Notable guest actors include Santiago Cabrera, Emilia Fox, Gemma Jones, Phil Davis, James Callis, Lindsay Duncan, Gary Lewis, Charlene McKenna, Janet Montgomery, Terence Maynard, Ben Daniels, Miranda Raison and Caroline Faber.

Plot 
A year has passed since Morgana betrayed Uther, who has been left heartbroken. Prince Arthur takes charge and later becomes king after his father's death. Agravaine, Arthur's uncle, becomes Arthur's trusted advisor.

With Morgana's powers growing rapidly outside Camelot, Merlin must be more cautious and vigilant to protect Arthur and prevent Camelot's destruction. Merlin, Guinevere, and Gaius assist Arthur as Camelot enters difficult times. It becomes quickly apparent to everyone but Arthur that Agrivaine is in league with Morgana and wants her to ascend the throne.

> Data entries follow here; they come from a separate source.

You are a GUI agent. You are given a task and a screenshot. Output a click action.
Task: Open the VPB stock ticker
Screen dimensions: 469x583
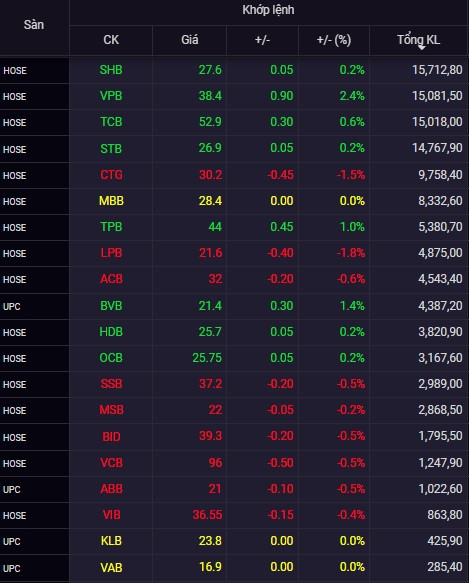[111, 96]
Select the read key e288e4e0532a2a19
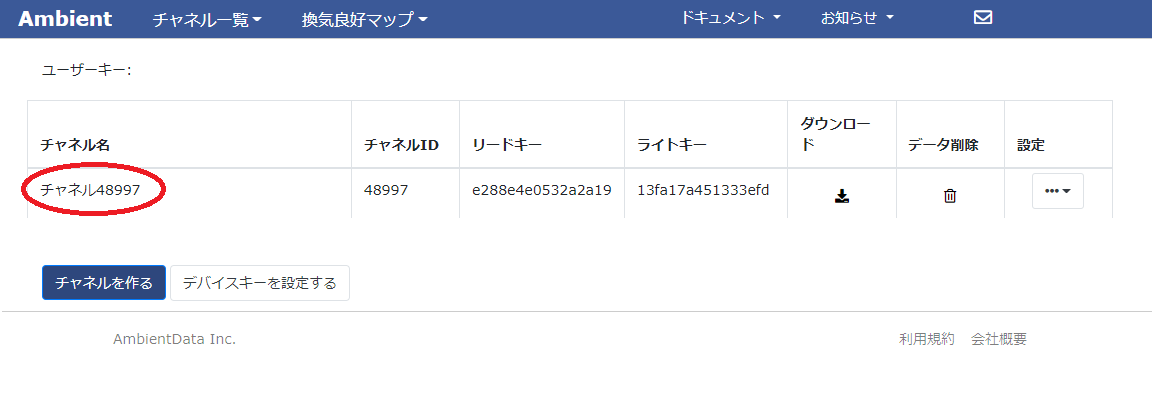 (x=542, y=191)
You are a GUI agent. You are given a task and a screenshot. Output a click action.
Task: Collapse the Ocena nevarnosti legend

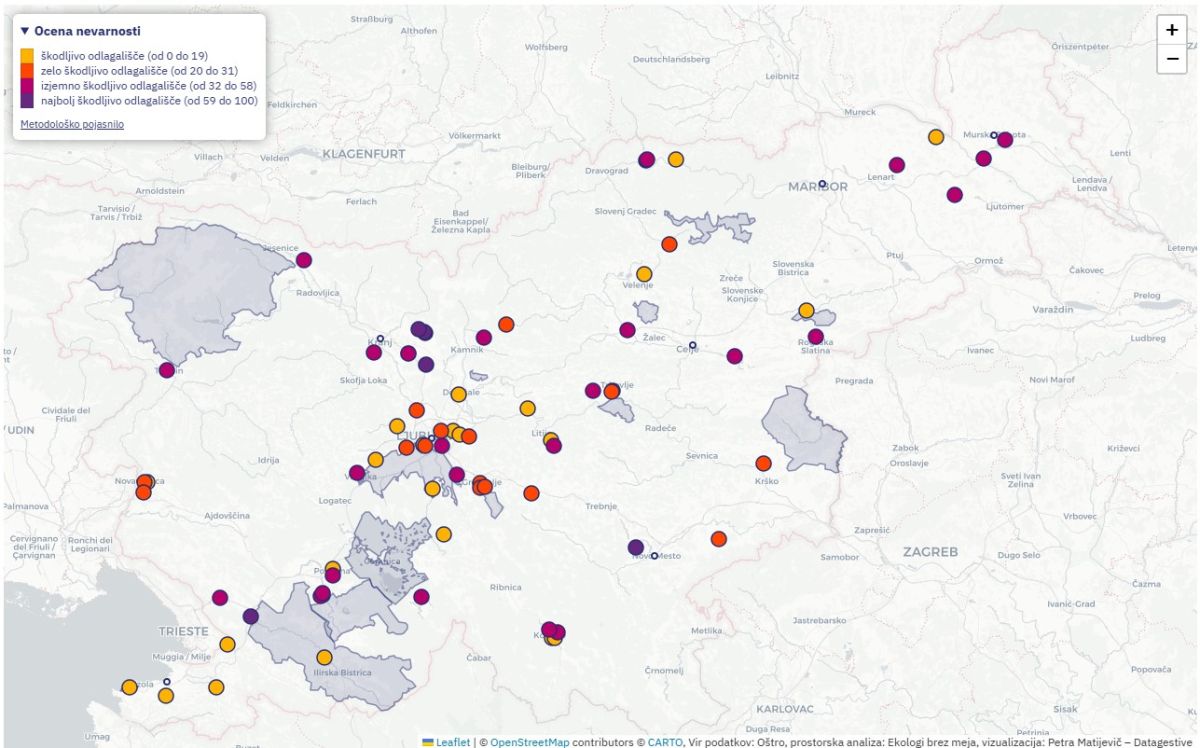pos(26,32)
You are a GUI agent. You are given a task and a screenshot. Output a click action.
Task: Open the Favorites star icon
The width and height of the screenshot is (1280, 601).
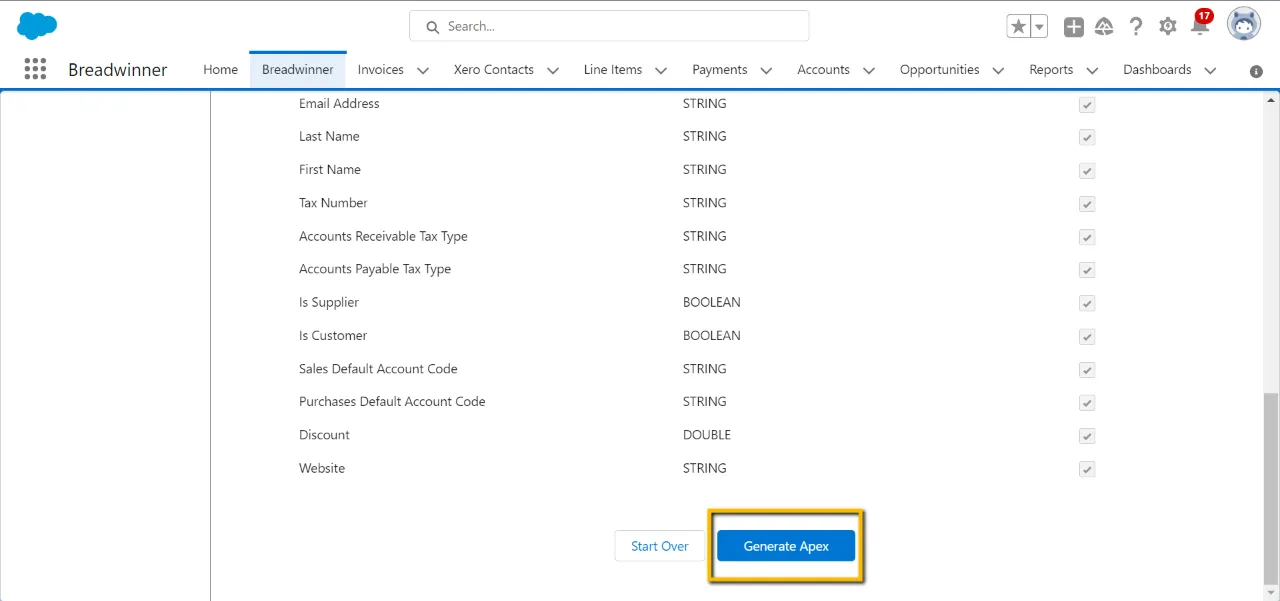1018,27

In the two-part finale of the series, Morgana and Agrivaine attack Camelot. Morgana takes the throne. Merlin enchants Arthur, who is angry and feels that he has not behaved like a king, to get him to leave Camelot. Agrivaine pursues him, but Merlin reveals who he is and kills him. Merlin restores Arthur's faith in himself when he arranges for Arthur to pull Excalibur out of a stone. The night before the attack, Merlin secretly enters Camelot and places an enchanted stick figure under Morgana's bed that drains her of her powers. The attack is successful, Morgana disappears, and Arthur marries Guinevere.

Cast 

The full list of cast members is as follows:

Main cast 
 Colin Morgan as Merlin
 Angel Coulby as Gwen
 Bradley James as Arthur
 Katie McGrath as Morgana
 Anthony Head as Uther Pendragon
 Nathaniel Parker as Lord Agravaine
 Richard Wilson as Gaius

Recurring 
 John Hurt as the Great Dragon (voice)
 Santiago Cabrera as Sir Lancelot
 Rupert Young as Sir Leon
 Eoin Macken as Sir Gwaine
 Adetomiwa Edun as Sir Elyan
 Tom Hopper as Sir Percival
 Michael Cronin as Geoffrey of Monmouth
 Terence Maynard as Helios

Guest stars 

 Emilia Fox as Morgause
 Gemma Jones as The Cailleach
 Phil Davis as The Gleeman
 James Callis as Julius Borden
 Charlene McKenna as Lamia
 Janet Montgomery as Princess Mithian
 Lindsay Duncan as Queen Annis
 Steven Hartley as King Caerleon
 Zee Asha as Audrey
 Sarah Beck Mather as Vilia
 Gary Lewis as Alator of the Catha
 Miranda Raison as Isolde
 Ben Daniels as Tristan
 Caroline Faber as Hunith

Episodes

Production 
The production of a fourth series of Merlin was confirmed on 25 October 2010. Anthony Head confirmed that the show will air in September 2011. Series 4 will consist of 13 episodes. Colin Morgan said episodes would no longer be as stand-alone, "Each episode takes a progression as a piece of a jigsaw that has to be completed. There's no reverse going on." Due to the popularity of the show, Merlin was renewed for a fifth series.

Casting 
Three days before the series finale Julian Jones the series creator stated that Colin Morgan, Bradley James, Katie McGrath, Angel Coulby, Anthony Head, and Richard Wilson are all contracted for multiple season and they would return as series regulars. John Hurt who narrated the show and plays the voice of the great dragon would also be upgraded back into a series regular after having a recurring role in season two. On 19 August 2011 Phil Davis was cast as the Gleeman. Nathaniel Parker and Charlene McKenna would also join the casting playing Agravaine and Lamia. James Callis joined that casting for the fourth episode as Julius Borden. Gemma Jones will play Cailleach the gatekeeper to the spirit world. Lindsay Duncan will appear in one episode playing the Queen of Annis. Steven Hartley also joined the casting as King Caerleon. Rupert Young will also return. Tom Hopper and Adetomiwa Edun confirmed that they will also return on their roles.